• PROBLEM STATEMENT
Copy the data from the line containing "Where should I" through the line containing "(x=13, y=486)". Replace "footer" with "header", keep everything else the same, and omit the pictures.
####
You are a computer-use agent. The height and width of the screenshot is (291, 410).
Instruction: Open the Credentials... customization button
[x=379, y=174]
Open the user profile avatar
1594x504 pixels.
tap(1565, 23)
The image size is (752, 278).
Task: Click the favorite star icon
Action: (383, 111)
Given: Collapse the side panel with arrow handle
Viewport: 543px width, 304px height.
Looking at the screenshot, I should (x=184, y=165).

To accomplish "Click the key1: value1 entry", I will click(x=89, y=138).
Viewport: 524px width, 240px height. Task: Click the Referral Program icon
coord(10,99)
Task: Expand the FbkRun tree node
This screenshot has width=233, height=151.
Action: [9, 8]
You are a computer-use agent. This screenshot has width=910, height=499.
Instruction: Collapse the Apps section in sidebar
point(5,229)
####
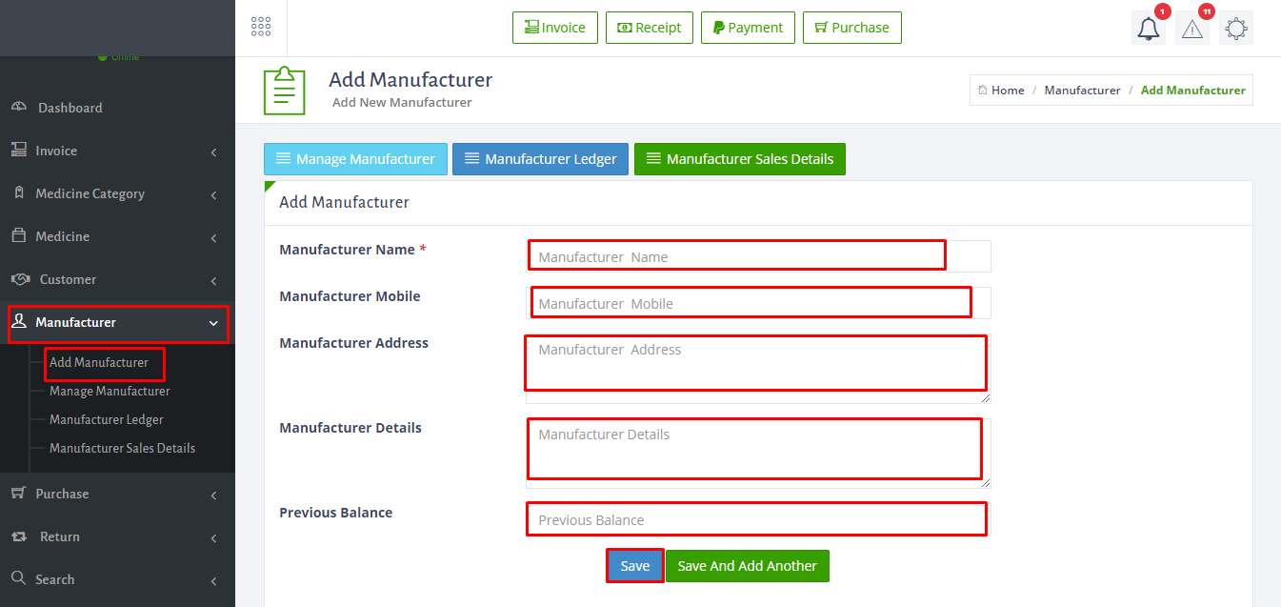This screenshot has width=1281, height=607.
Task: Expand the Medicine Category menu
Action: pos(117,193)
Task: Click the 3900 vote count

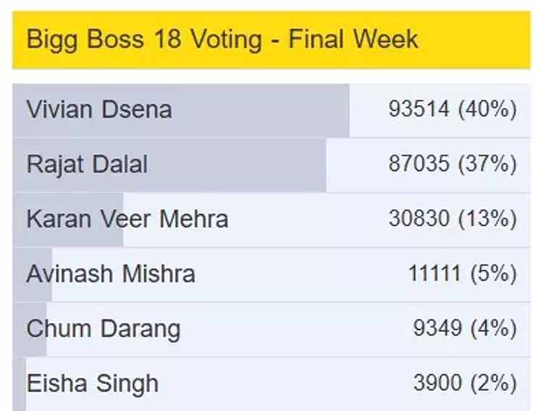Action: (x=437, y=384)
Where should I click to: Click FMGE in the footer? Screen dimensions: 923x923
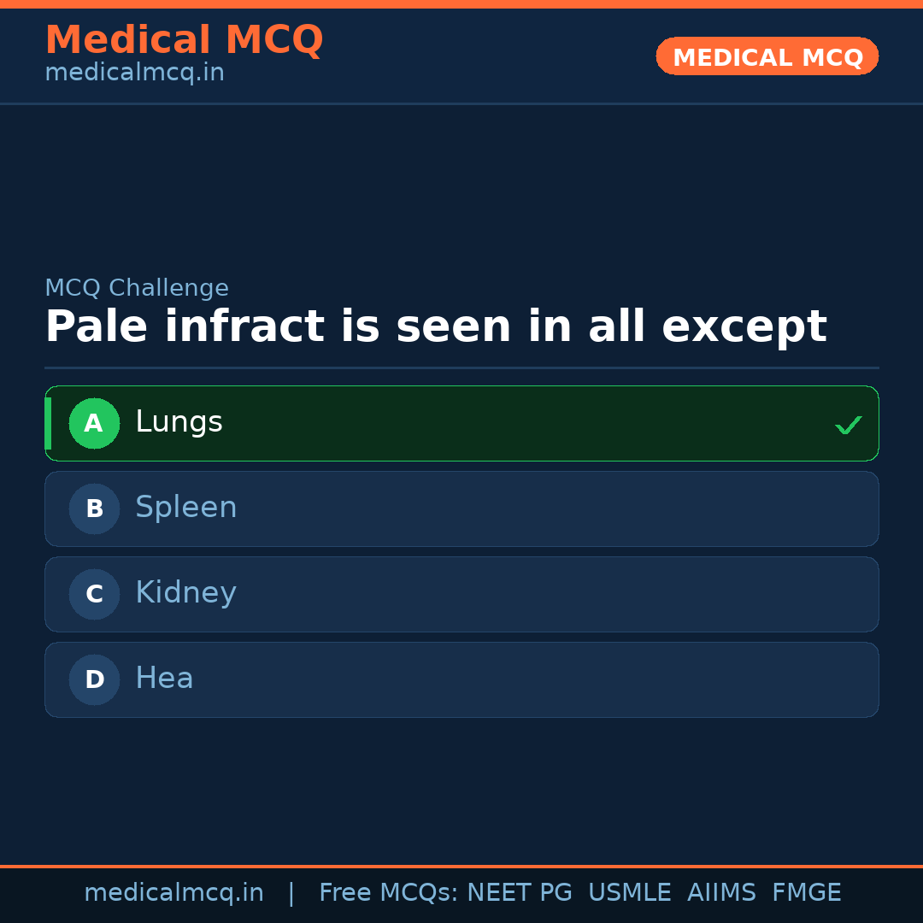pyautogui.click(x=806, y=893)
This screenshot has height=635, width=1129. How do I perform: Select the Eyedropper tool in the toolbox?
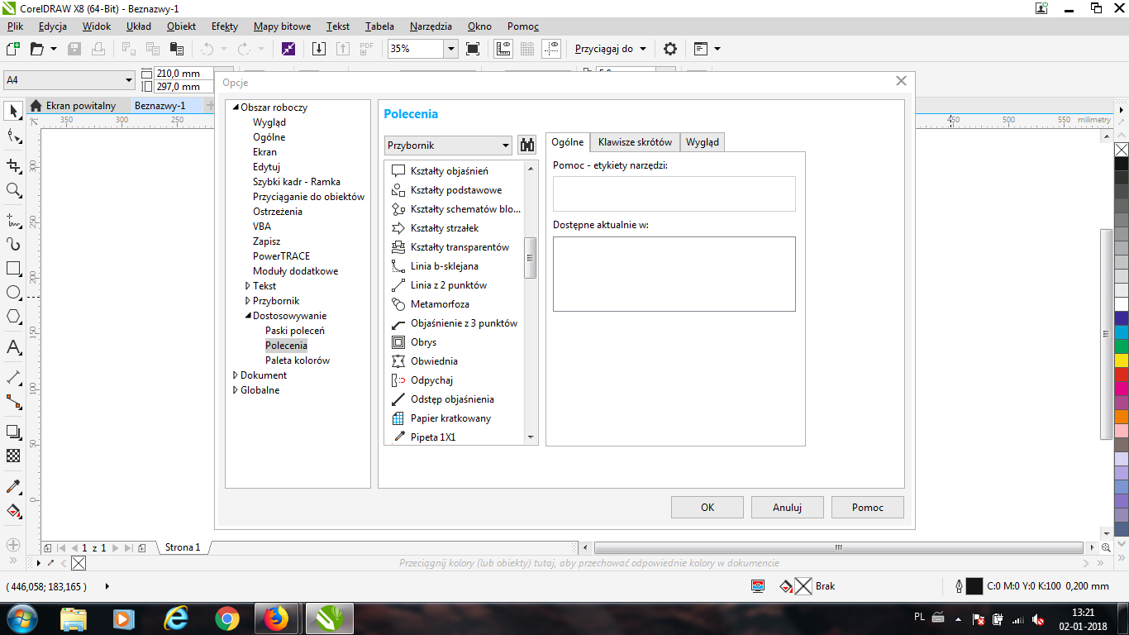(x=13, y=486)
####
• WRITTEN SOLUTION
Where should I click to: Click FMGE in the header? Screen dimensions: 923x923
pyautogui.click(x=806, y=893)
This screenshot has height=635, width=1129. How do I perform: Select the Eyedropper tool in the toolbox?
(x=13, y=486)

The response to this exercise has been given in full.